▶ _DOCUMENT SECTION_
----------
The caregivers in the arena were the people I needed most to find the path through to healing for my children. Once I started to take risks to share what was happening, I realized they were the ones who held the key to my children’s health. They had been in the arena so long; they held doctorates that they earned, but never had time to go back to school to get.
Those brave caregivers in the arena also know who the professionals are who are willing to have humility, kindness and vulnerability enough to join them in the arena. The ones who have chosen to leave those safe (cheap!) seats and stand shoulder to shoulder with caregivers. They will meet my family where they are at, they aren’t afraid their ego will be bruised or that they may be wrong – they are far more concerned with helping then they are with being right. The educators and mental health professionals who I have worked with regarding my children who are in the arena with me are the ones I trust.
This is the work for all of us; being willing to sit in each other's pain and work together to create lasting change. That’s really what Dr. Porges, Dr. van der Kolk and countless trauma therapists would say: We need social connection with others to get out of our stress response and truly heal. I am committing to staying in the arena, both as a caregiver protecting, supporting and loving my children and as a professional who supports caregivers like me.
I plan to stay in the arena and from my spot here I am going to start a rallying cry: We need a cure for these illnesses. We professionals and caregivers are exhausted. We don’t need any more platitudes or self-care. We need no more mental health ableism. We need true healing for our children and ourselves. We are in 2022 and we deserve that.
The science and research are moving forward, and we must turn to it and begin to search for true healing. Tom Insel, the former director of the National Institute of Mental Health, recently said: “One of the things that I struggled with was trying to understand this gap between our scientific progress and our public health failure. I think we’ve got to understand why it is that we’ve been able to do so well on the science [front] and so poorly on the delivery of care for the 14.2 million people with serious mental illness in this country” (NPR, 2022). I could not agree more and I would argue we seem to be moving backward.
I recently listened in as a young professional asked terrified caregivers if they were scared to have their child home after a massive suicide attempt. That professional went on to share that caregivers should know their child may always want to die and have thoughts of dying. Having been in a very similar place at one time, I am crying out from the floor of the arena: enough! We would never do that with any other illness. Ever. We would seek a cure at any cost, not explain to a terrified parent they simply had to accept death as a possibility. And not just any death, a death at their child’s own hands.
We deserve better. Our children deserve better. A cure will not be easy to come by, but more than likely challenging to find and needing everyone involved, with all tools that we have gathered over time (medication, therapy, science, research) to ensure children are not relegated to lifetimes of symptom management and possible death. The time is now to unite our voices from that arena floor, stand together to support caregivers in caring for their sick children, start the path to healing, and find a cure.
----------
▶ _PROVIDED MATERIAL_

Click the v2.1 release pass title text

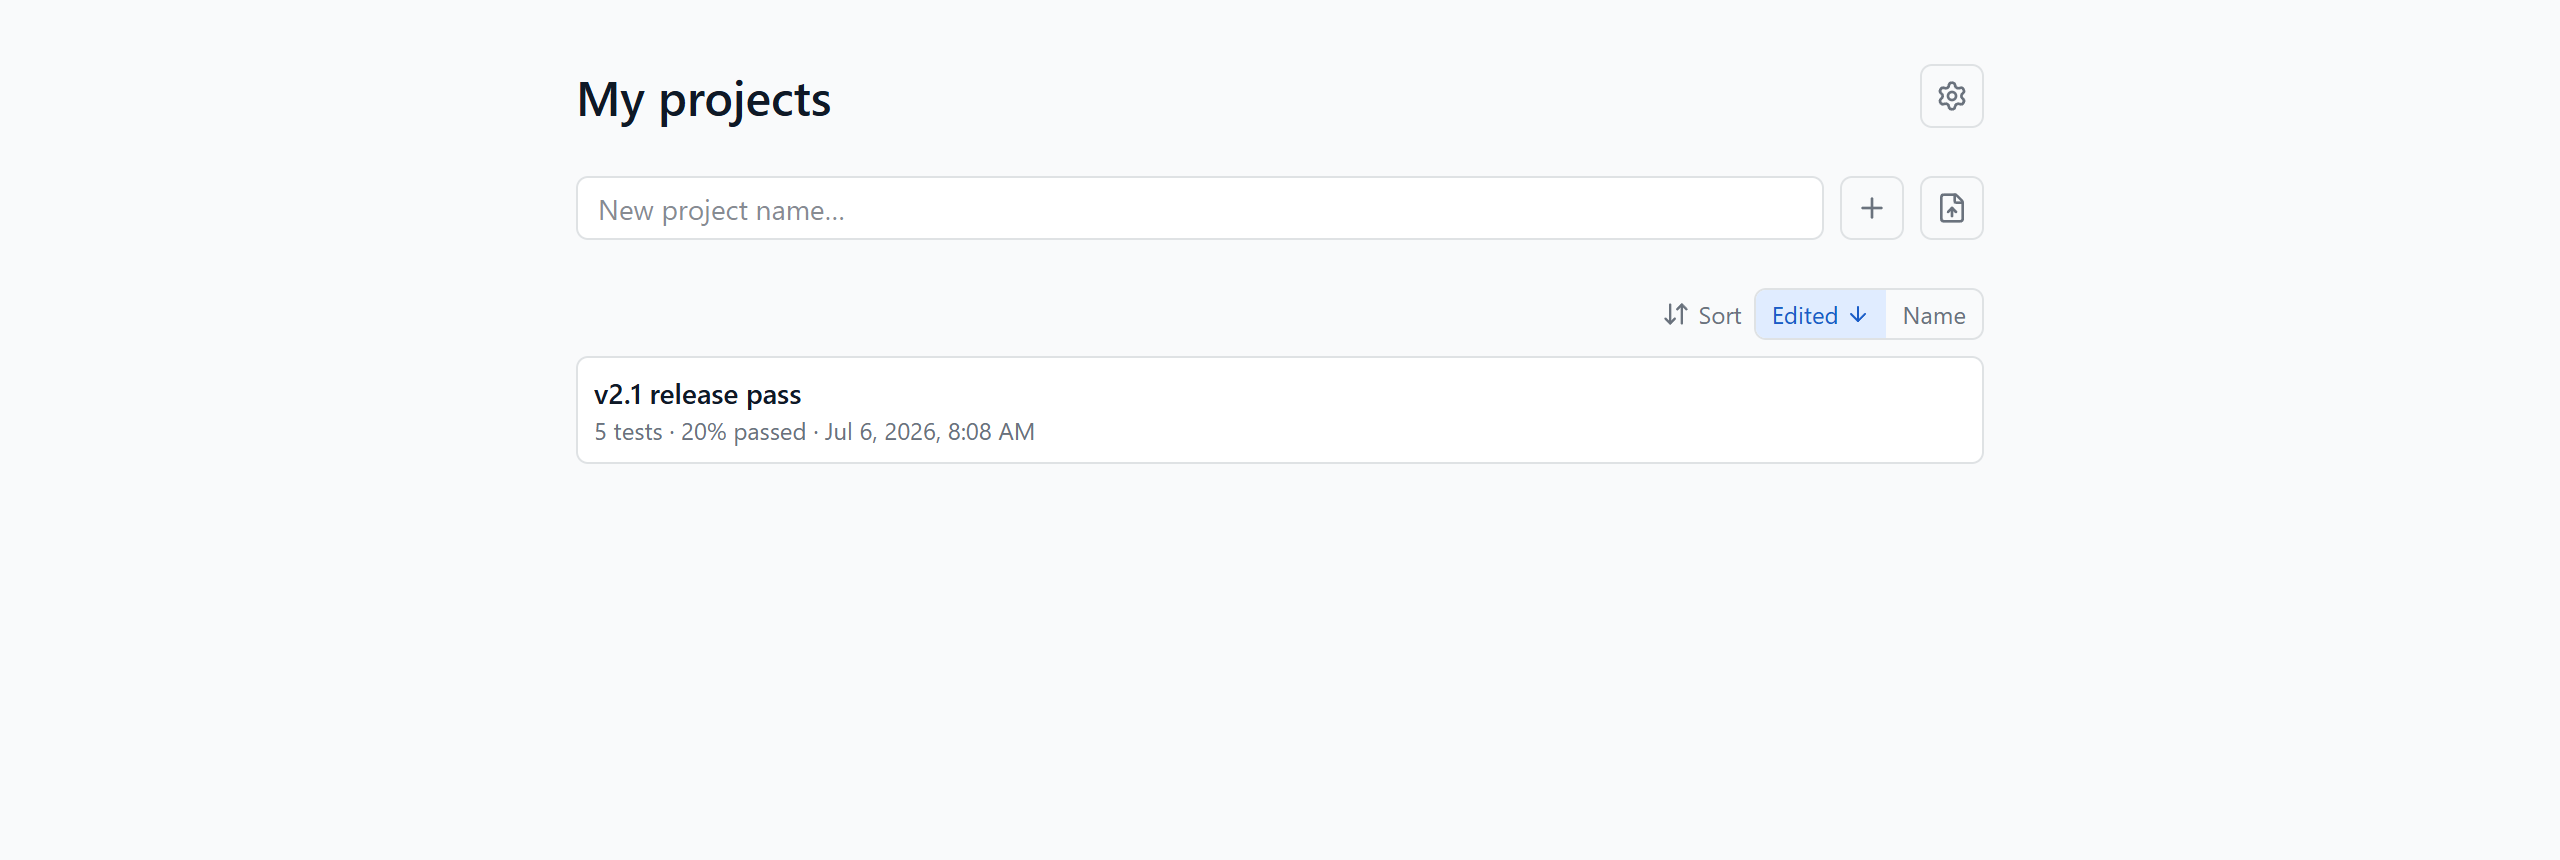(x=697, y=395)
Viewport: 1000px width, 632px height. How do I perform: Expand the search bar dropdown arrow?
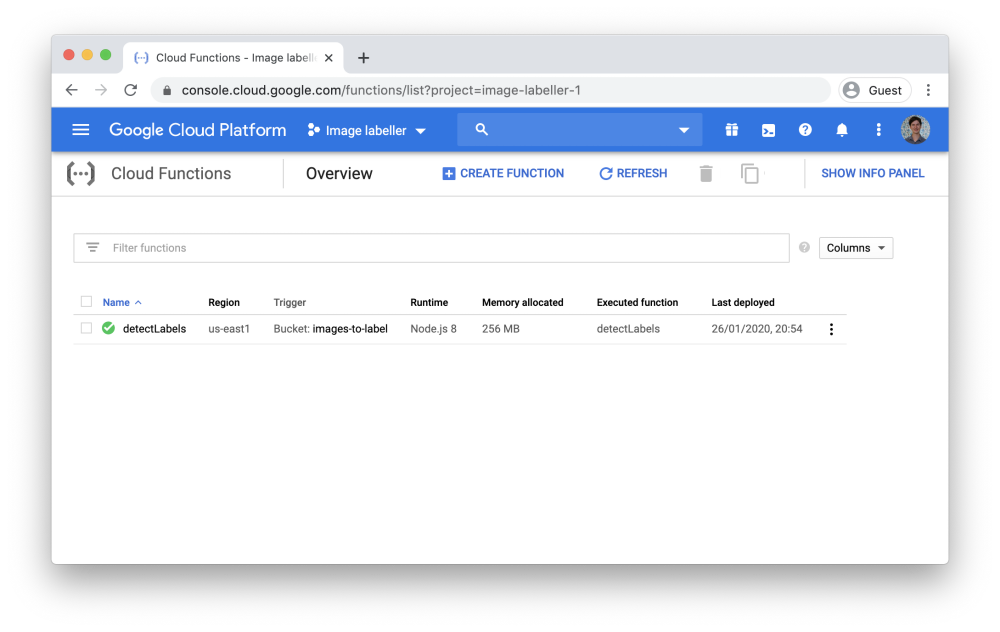click(x=684, y=131)
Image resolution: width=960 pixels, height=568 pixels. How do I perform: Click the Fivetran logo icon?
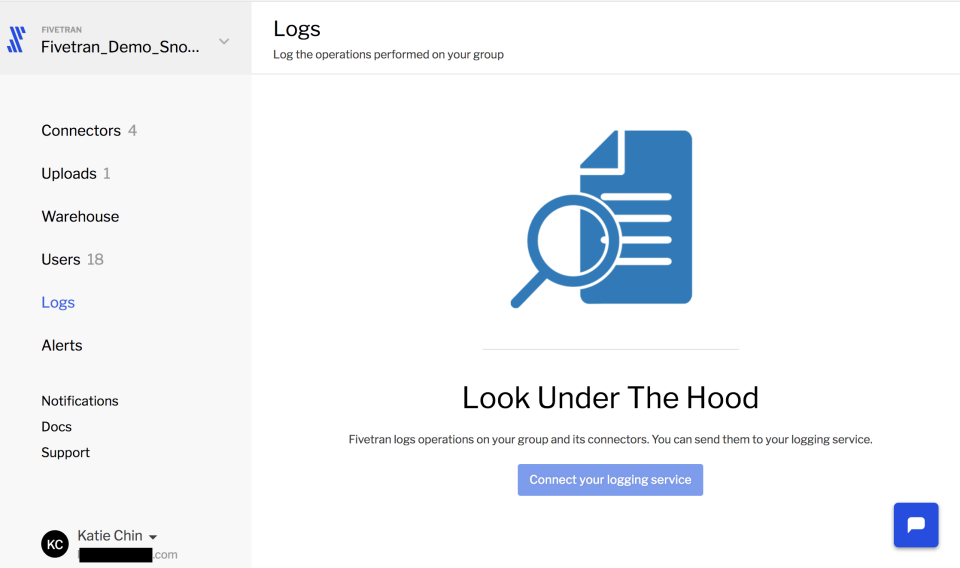click(17, 39)
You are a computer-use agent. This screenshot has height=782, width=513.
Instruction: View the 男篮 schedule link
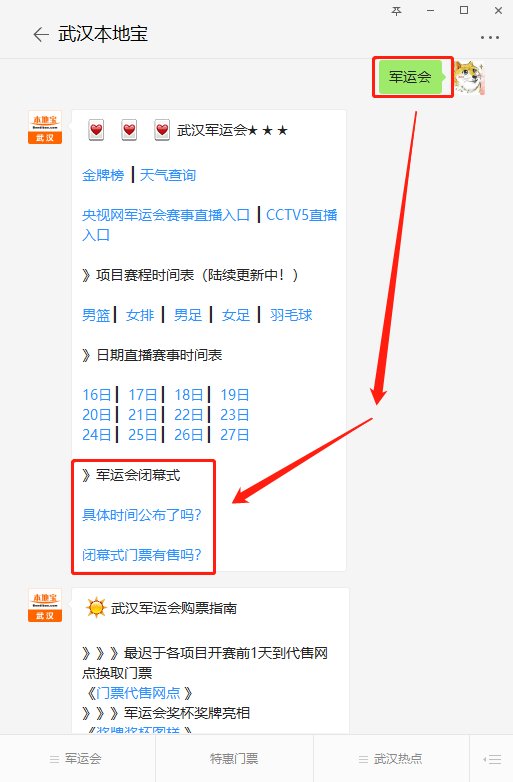click(x=96, y=315)
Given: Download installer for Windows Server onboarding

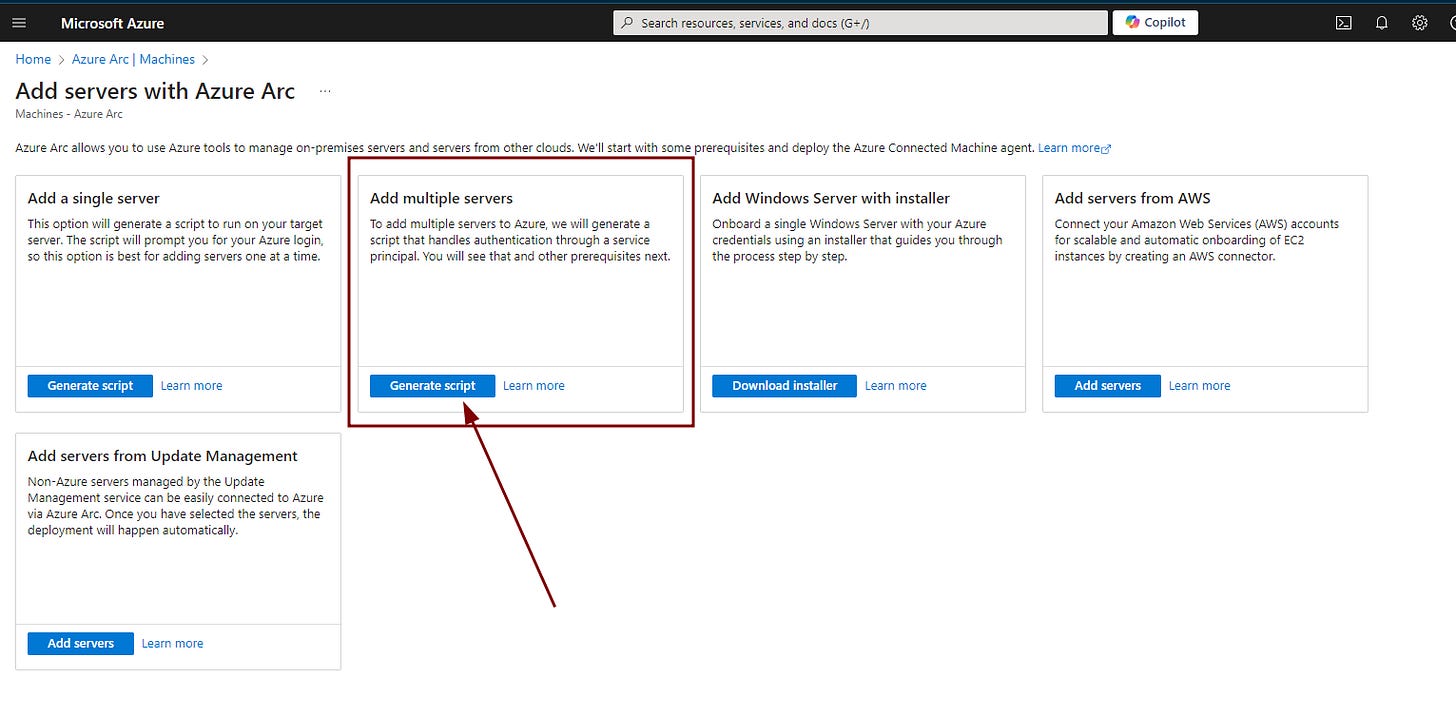Looking at the screenshot, I should [x=783, y=385].
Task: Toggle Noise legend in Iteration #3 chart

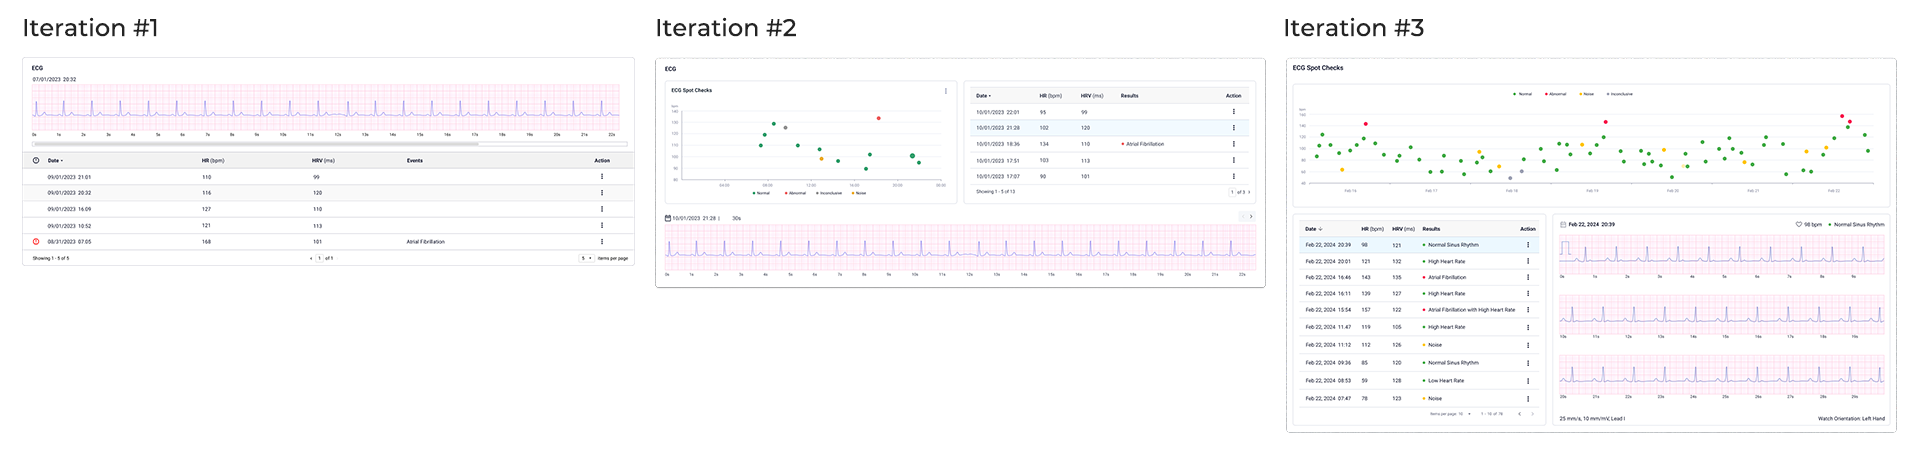Action: [1587, 94]
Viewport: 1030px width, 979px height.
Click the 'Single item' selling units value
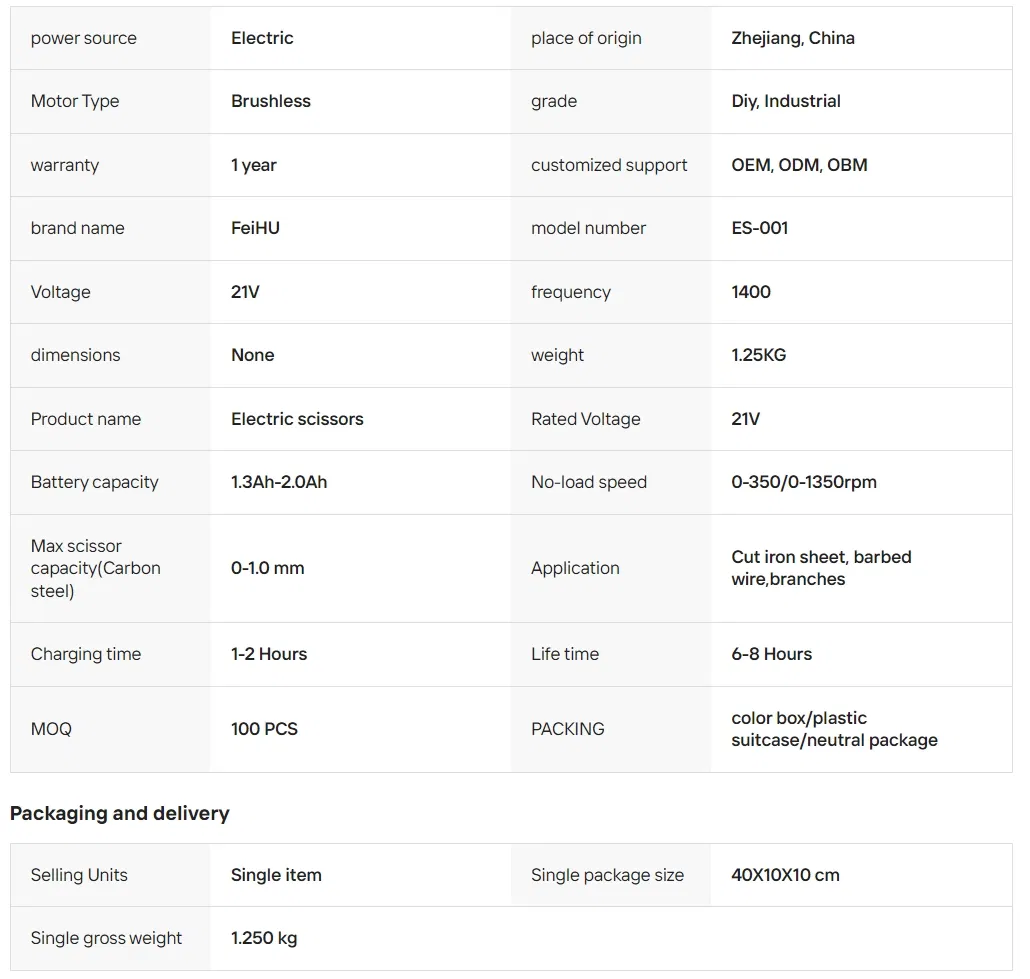(x=276, y=875)
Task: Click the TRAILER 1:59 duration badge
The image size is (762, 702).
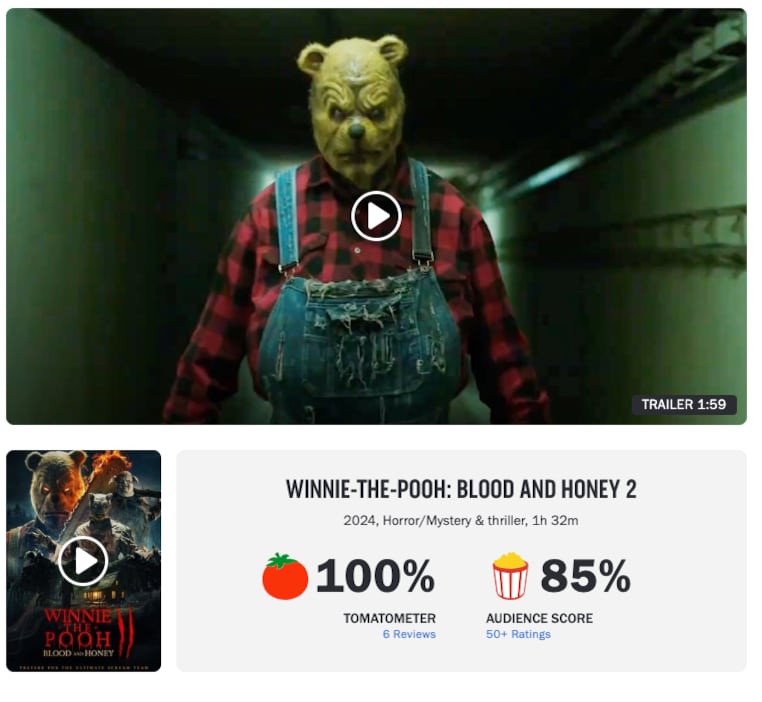Action: pos(684,404)
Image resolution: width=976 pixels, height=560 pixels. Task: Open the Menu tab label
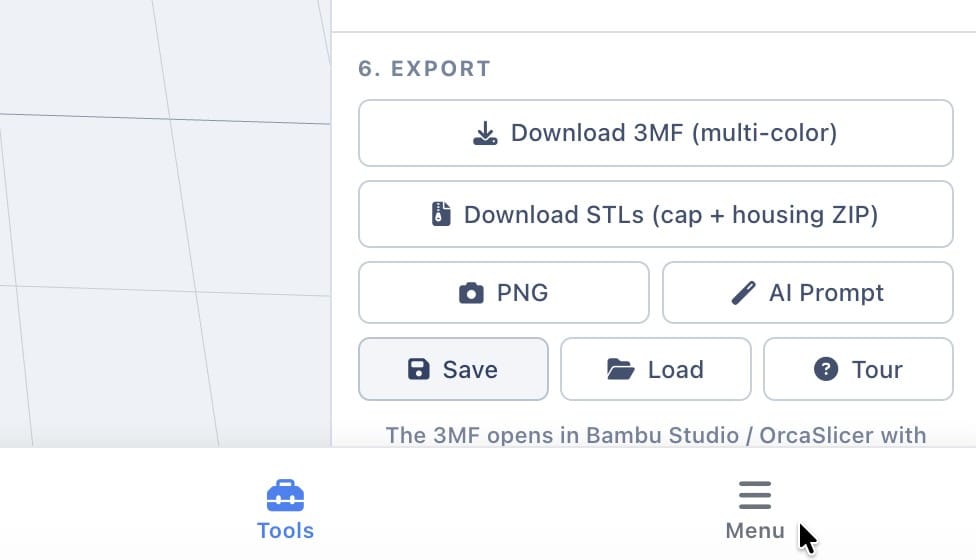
----------
▶ _PROBLEMS TO SOLVE_
**A.** Copy the part of the caregiving essay from "This is the" to "caregivers like me." word for word.
**B.** Turn the paragraph of the caregiving essay that starts "Those brave caregivers in the arena" into a short bulleted list that keeps its main points.
The rows are separate material and have nothing to do with the caregiving essay.

▶ _SOLUTIONS TO THE PROBLEMS_
**A.**
This is the work for all of us; being willing to sit in each other's pain and work together to create lasting change. That’s really what Dr. Porges, Dr. van der Kolk and countless trauma therapists would say: We need social connection with others to get out of our stress response and truly heal. I am committing to staying in the arena, both as a caregiver protecting, supporting and loving my children and as a professional who supports caregivers like me.

**B.**
- Caregivers in the arena know which professionals have enough humility, kindness and vulnerability to join them there.
- These professionals have left the safe (cheap) seats to stand shoulder to shoulder with caregivers.
- They meet the family where it is, don't fear a bruised ego or being wrong, and care more about helping than about being right.
- The educators and mental health professionals who are in the arena with the writer are the ones the writer trusts.